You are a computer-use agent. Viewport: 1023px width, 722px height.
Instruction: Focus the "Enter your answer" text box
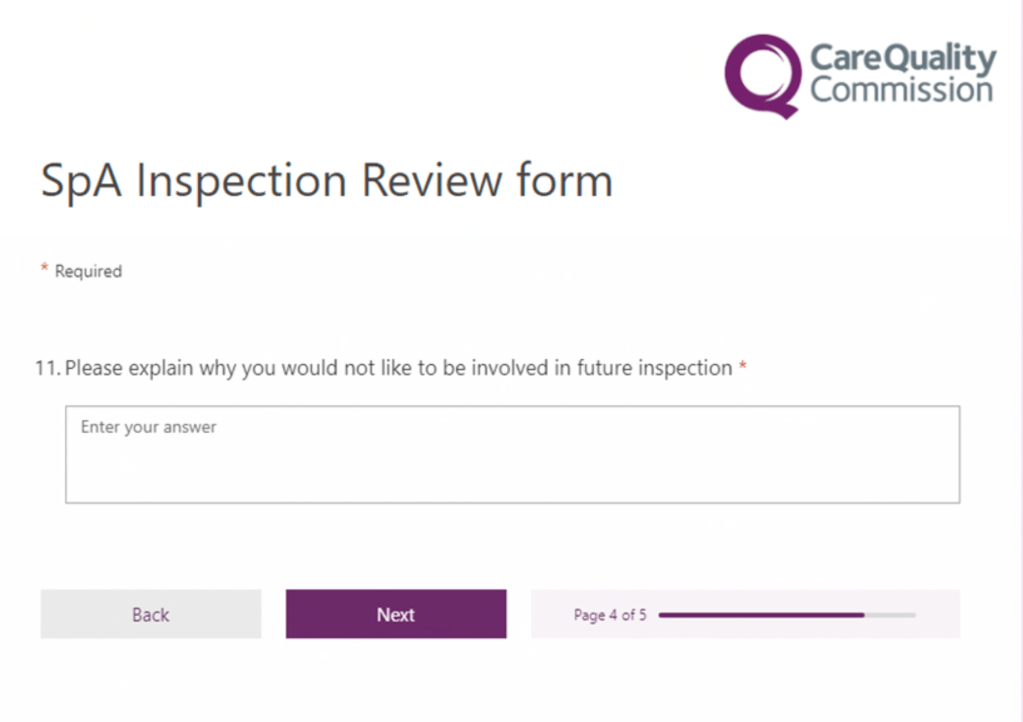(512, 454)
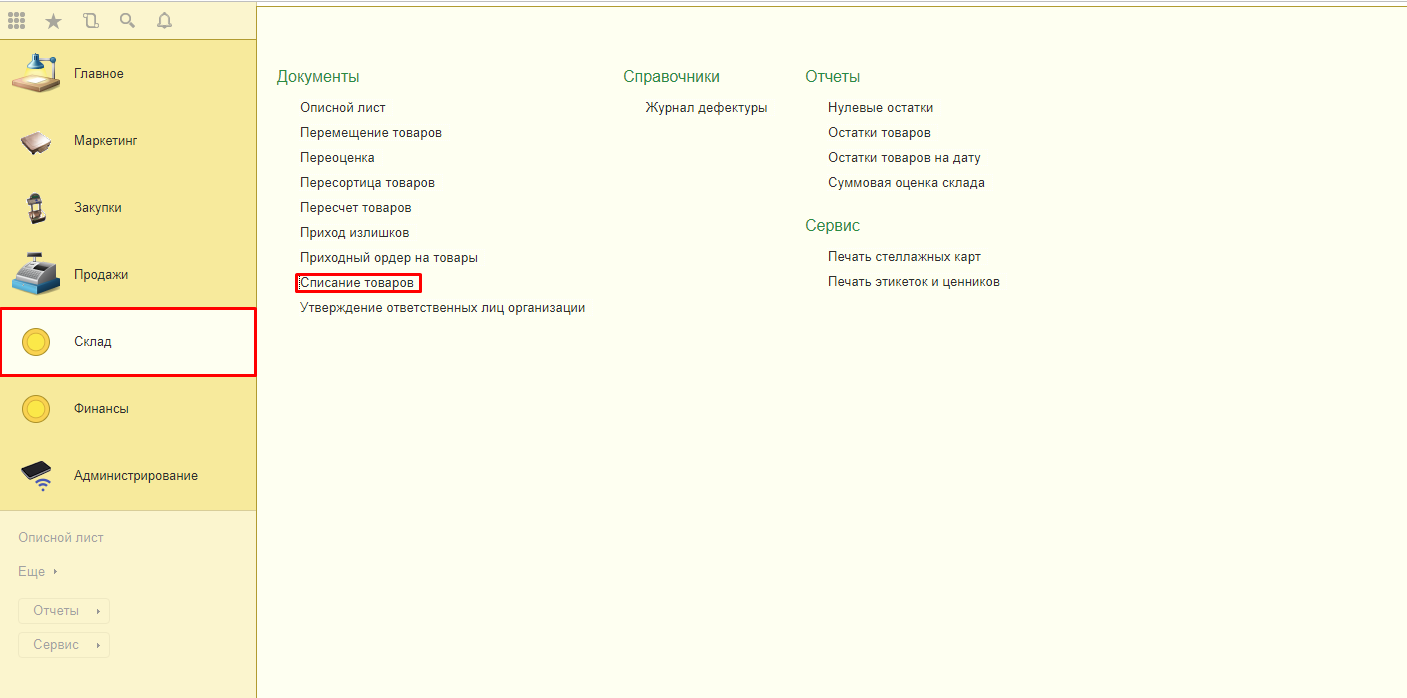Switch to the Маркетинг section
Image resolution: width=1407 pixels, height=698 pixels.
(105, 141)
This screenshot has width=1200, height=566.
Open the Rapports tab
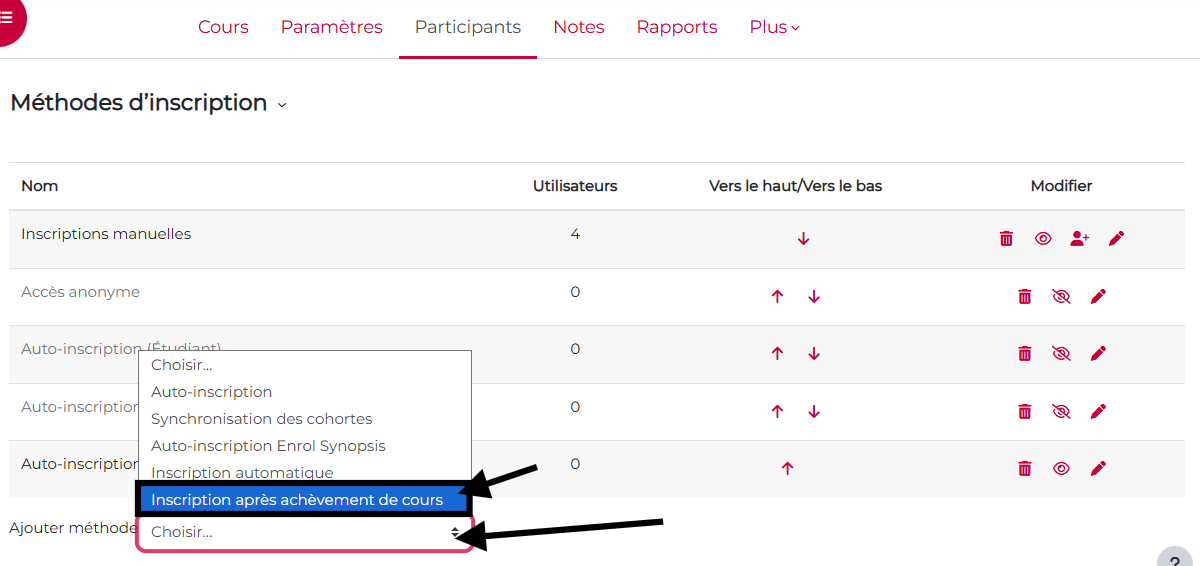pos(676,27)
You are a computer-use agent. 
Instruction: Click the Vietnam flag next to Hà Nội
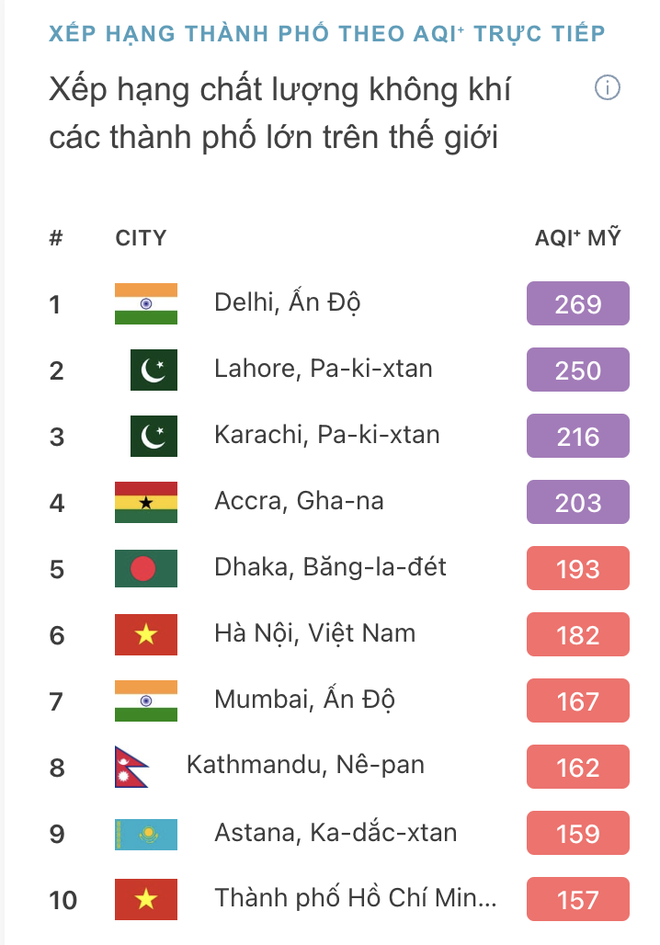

○ ○ ○ ○ ○

§ INSTRUCTIONS TO FOLLOW: Copy out the lines of the records above in which the string "computer" appears.

§ TASK RESULT:
You are a computer-use agent. Viewport: 1023px width, 722px height.
You are a computer-use agent. 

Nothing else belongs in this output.